> **Listed records**:
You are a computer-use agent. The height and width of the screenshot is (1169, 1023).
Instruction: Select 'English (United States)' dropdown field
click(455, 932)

---

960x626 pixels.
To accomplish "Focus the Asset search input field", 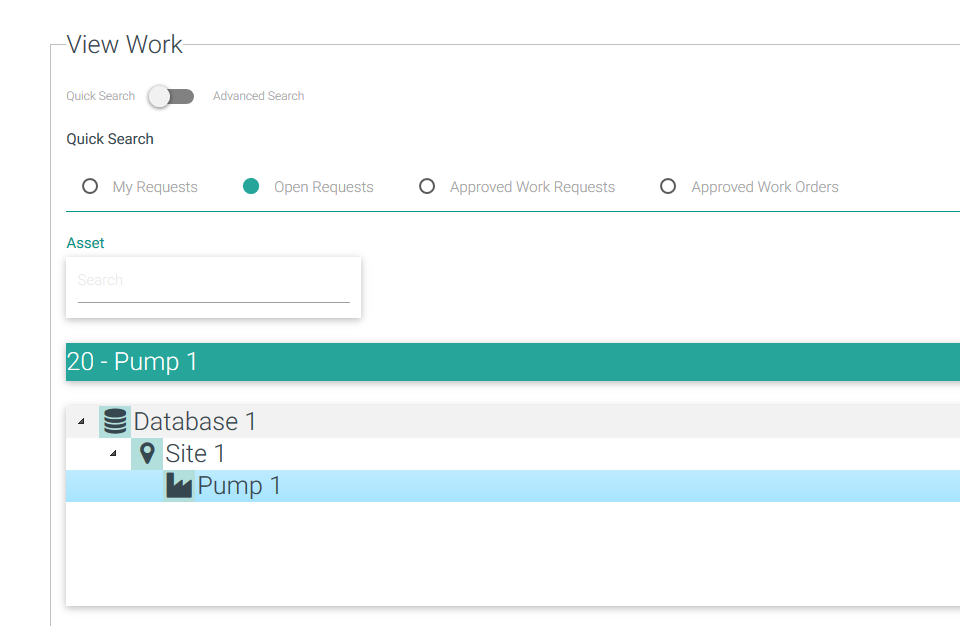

> **Prompt**:
Print the lines from the one containing "You are a computer-use" through the one containing "click(455, 932)", including both, reproducing each character unchanged.

> **Result**:
You are a computer-use agent. The height and width of the screenshot is (1169, 1023).
Instruction: Select 'English (United States)' dropdown field
click(455, 932)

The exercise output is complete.